Bei seinem Besuch übergab Klaus-Peter Willsch 80 Schutzanzüge an das St. Vincenz-Krankenhaus als kleines Zeichen der Anerkennung und Unterstützung. Willsch, die CDU-Landtagsabgeordneten Joachim Veyhelmann und  Andreas Hofmeister sowie Bürgermeisterkandidat Stefan Laux hatten Anfang der Woche die Klinik besucht. Von Vincenz-Geschäftsführer Guido Wernert erfuhren sie im persönlichen Austausch, welche Zwischenbilanz er aus den vergangenen Wochen zieht und welche Perspektiven sich hieraus ergeben.

Zwischenbilanz und Ausblick in Corona-Zeiten

„Corona ist noch nicht vorbei“, mahnte CDU-Bundestagsabgeordneter Klaus-Peter Willsch beim Besuch im St. Vincenz-Krankenhaus in Limburg. „Das St. Vincenz ist für die Menschen in Limburg und der gesamten Region von hoher Bedeutung. Ich weiß die Arbeit der rund 1.850 Mitarbeiter:innen zu schätzen. Ich habe insbesondere zu Zeiten der Corona-Pandemie großen Respekt vor der Leistungsfähigkeit unseres Gesundheitssystems“, so Willsch. Aufgrund einer großzügigen Spende der Taiwanesischen Regierung könne er nun als kleines Zeichen der Anerkennung und der Unterstützung die Corona-Schutzanzüge übergeben. Besonderer Dank für diese Geste der Solidarität gelte dem taiwanesischen Botschafter  Prof. Dr. Shieh, erklärt der Bundestagsabgeordnete. Guido Wernert, Geschäftsführer der Krankenhausgesellschaft, dankte für diese aufmerksame Geste. „Auch wenn derzeit keine Coronafälle im Haus behandelt werden, ist es wichtig, auf eine bevorstehende zweite Welle vorbereitet zu sein. Im Angesicht der immer noch sehr hohen Preise für Schutzausrüstung, freuen wir uns besonders über diese Spende“, so Wernert.

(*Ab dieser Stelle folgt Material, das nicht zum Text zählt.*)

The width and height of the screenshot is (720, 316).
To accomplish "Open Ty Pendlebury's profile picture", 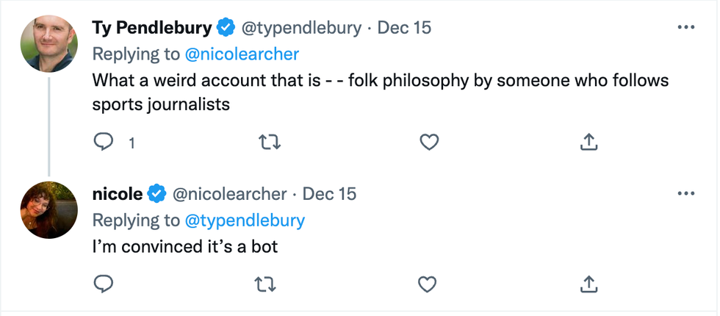I will coord(49,43).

Die Visite der CDU Politiker sollte neben der Übergabe der Schutzausrüstung auch dem Austausch dienen: Welche Zwischenbilanz kann aus den vergangenen Monaten der Coronapandemie gezogen werden? Welche Perspektiven ergeben sich hieraus? Und wo kann die Politik unterstützen? Geschäftsführer Wernert nutzte die Gelegenheit, um zunächst sowohl Bund, als auch Ländern und speziell dem Landkreis Limburg-Weilburg seinen Dank für schnelle und unkomplizierte Unterstützung auszusprechen. „Schnellstmöglich wurden sämtliche Hebel in Bewegung gesetzt, um knappes Schutzmaterial zu sichern“, lobte Wernert. Martin Richard, stellvertretender Vorsitzender des Verwaltungsrats der Klinik, erwähnte ausdrücklich auch die zahlreichen Hilfsangebote von Unternehmen aus der Region sowie engagierter Privatpersonen. Die Krise habe gezeigt, dass die Menschen in der Region zusammenhalten. Gegenseitige Unterstützung sei auch innerhalb der Vincenz-Einrichtungen überall zu spüren gewesen, berichtet Wernert aus den vergangenen Wochen.

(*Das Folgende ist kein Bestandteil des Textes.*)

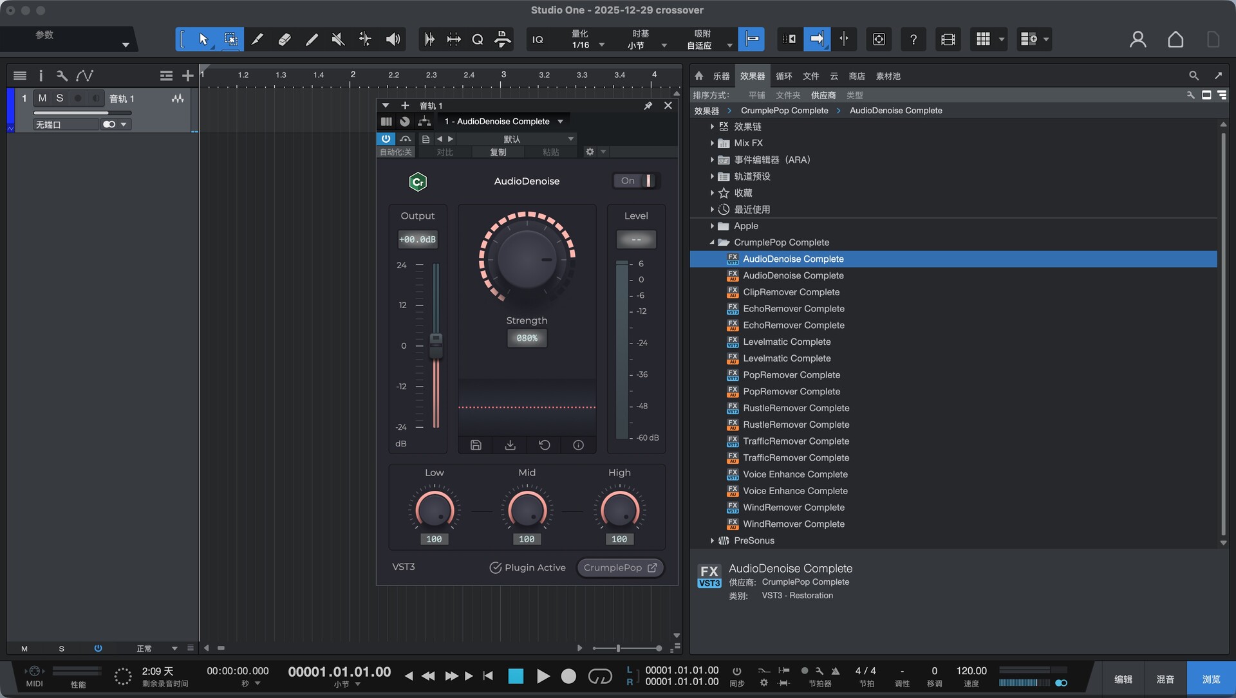
Task: Toggle the AudioDenoise On switch
Action: (x=636, y=181)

Rückgang der Patientenzahlen

Mit Blick auf die Zukunft bereitet Wernert vor allem eines Kopfzerbrechen: ein verändertes Patientenverhalten. Corona habe dazu geführt, dass Menschen den Gang ins Krankenhaus meiden, auch wenn dies aus medizinischer Sicht notwendig sei. „Sie fürchten sich vor Ansteckungen in der Klinik. Das ist zwar unbegründet, auch weil wir zahlreiche Schutzmaßnahmen ergriffen haben“, so der Geschäftsführer, „es wird aber nur schwer aus den Köpfen der Menschen herauszukriegen sein und uns noch länger begleiten. Das ist nicht nur in Limburg ein Problem, sondern deutschlandweit“. Neben ernsthaften gesundheitlichen Konsequenzen, zu denen dieses Verhalten führen könne, habe ein Rückgang der Patientenzahlen auch erhebliche Auswirkungen auf die Finanzlage der Kliniken.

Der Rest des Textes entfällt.